1章が3ページくらいの短いエッセイが100章あります。
どこから読んでもよいし、ちょっとした作業の合間に1つ読めてしまうので、移動時間に持ち歩いたりしていました。
宗教、思想だけでなく、社会、経済、政治・・・
いろんなジャンルに対する五木先生の考えが読みやすくまとめられています。
どこから読んでも大丈夫だけど、親鸞・蓮如の記述に関しては後ろに行けば行くほどマニアックになっていくので、やっぱり最初から読んだ方がいいかな?
「他力本願」とは浄土教の言葉で、自らの修行の功徳によって悟りを得るのでなく、阿弥陀仏の偉大な力(本願)によって救済されることを言うのだそうです。いや~知りませんでした。
(なんかズルイ人の名称のように使ってきちゃってどうもすみませんでした! to 親鸞さま蓮如さま)

“わがはからいにあらず”
“なるようにしかならない”
“しかしおのずと必ずなるべきようになるのだ”
五木氏はこのように安らぎの言葉を投げかけてくれています。

この本を私なりに要約してみると、こんな感じ。

“人間のちっぽけなチカラには限界があるって。
できないことはできない、
意欲だけではどうにもならないことはたくさんある。
それ、素直に認めて、ガチガチの理想をいったん手放した方が、
大きな力が後押ししてくれるよ?
人智を越えた偉大な力「=他力」に身を任せると楽になるよ。
あんまり自分を追いつめない方がいいよ~”
こういうことを、言ってくれてると解釈しました。

一生懸命、ポジティブに、前向きに、
良いことだけを考えよう、すべてに感謝だ、
悪い出来事が起きたらそれは自分の波動が低いからだ、
そういうものを引き寄せたのだ、、、
引き寄せワールドや、自己啓発ワールドにはまると
こんなふうに自分を追い込んでしまいがち。
ポジティブシンキングにちょっと息切れしてきた方、このエッセイ集で休憩してみてはいかがでしょうか。

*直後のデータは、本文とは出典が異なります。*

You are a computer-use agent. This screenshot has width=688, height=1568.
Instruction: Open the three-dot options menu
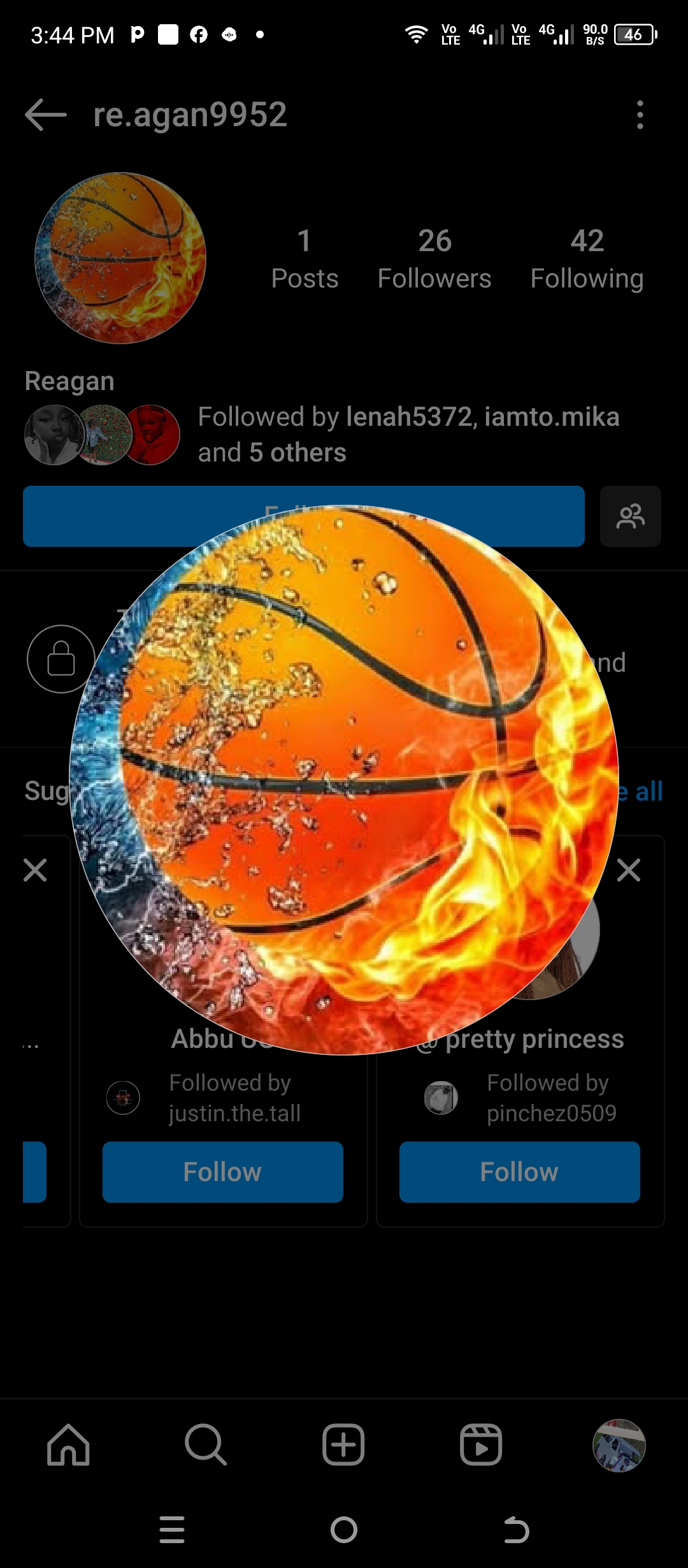point(640,115)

ここまで追い込まれてる人でなくても、心が疲れてるときにぜひどうぞ。
ホッとさせてくれる一冊です。

「ああ正負の法則」美輪 明宏

自分がどん底を体験するまで、美輪 明宏さんがこんなにたくさん本を出していることを知りませんでした。
これ読むと、今起きている良からぬ出来事の数々が決して無駄ではないこと、必要必然であることが理解できて安心します。
うまくいっているときに調子に乗らないこと、バランスをとっておくことが大切で、厄期間が終わったあとの心構えもしっかり身につけられました。

あの独特のマダム口調そのままの語りかけ文章なので軽快にあっという間に読んでしまいます。
疲れているときは、すごく年上の女性(?)にたしなめられるのが、意外と心地良いものです。
この「正負の法則」以降、次々と他の美輪さんの本を読んでいきましたが、これが一番面白かったと個人的には思います。

「宇宙を味方にする方程式」小林正観

臨死体験の中川昌蔵氏に敬意を表し、氏の世界観を対談によって本にした小林正観さん。
悪霊退治の高橋信次氏とも面識があったそうです。
活躍の年代、年齢で見ると
高橋信次-中川昌蔵-小林正観
という順序ですね。
霊能力・霊感の強さもこの順番かな?(個人的な感想)

だけど、もっとも普通の一般の人々にわかりやすい言葉で生死のしくみや生き方を説いたのは、小林正観さんではないかと私は思います。
~心に残った名言~(& my心の声)

掃除、笑い、感謝が、幸運を呼ぶ(そ・わ・かの法則)

・・・これは有名ですよね。特にトイレ掃除。
は~い、正観さんの本読んで以来、毎日やってますよ~

すべての出来事を肯定的に捉える人に神様は微笑む

・・・そうか~ ピンチはチャンス!ってね。

人は人生のシナリオを書いて生まれてくる

・・・えっ、この借金苦もこの容姿もですか!?(汗)

不幸や悲劇は存在しない。そう思う心があるだけ

・・・なるほど。言われてみればそうだな。
お金がなくなりましたー、会社やめましたー、離婚しましたー、
子どもが反抗期ー、はいそれだけ。
すべてただの出来事であって、わざわざ悲観することはない。

明日という日は永久に来ない。常に今日、今、目の前のやるべきことをひたすら大事にやっていく。人生はただそれだけ

・・・そうか。明日のことを心配してもしょうがない。
とりあえず今日〆切りの仕事を全力でやるか。

やるはめになったことを淡々とやる

・・・つまり、そういうことだよね。
正観さんや、研究会(うたし会)がアヤシイ新興宗教集団のように噂されているのが残念ですが、少なくとも私は正観さんの本数冊に癒されました。
時にスピリチュアル、時に現実的な言葉の数々。
ポジティブというのではなく、なんか肩の力抜けてニュートラルな感じになれるのが良かったです。
辛いときにあんまり無理して「ポジティブに!感謝感謝!」ってがんばりすぎると、不気味な笑顔になっちゃうから要注意です(笑)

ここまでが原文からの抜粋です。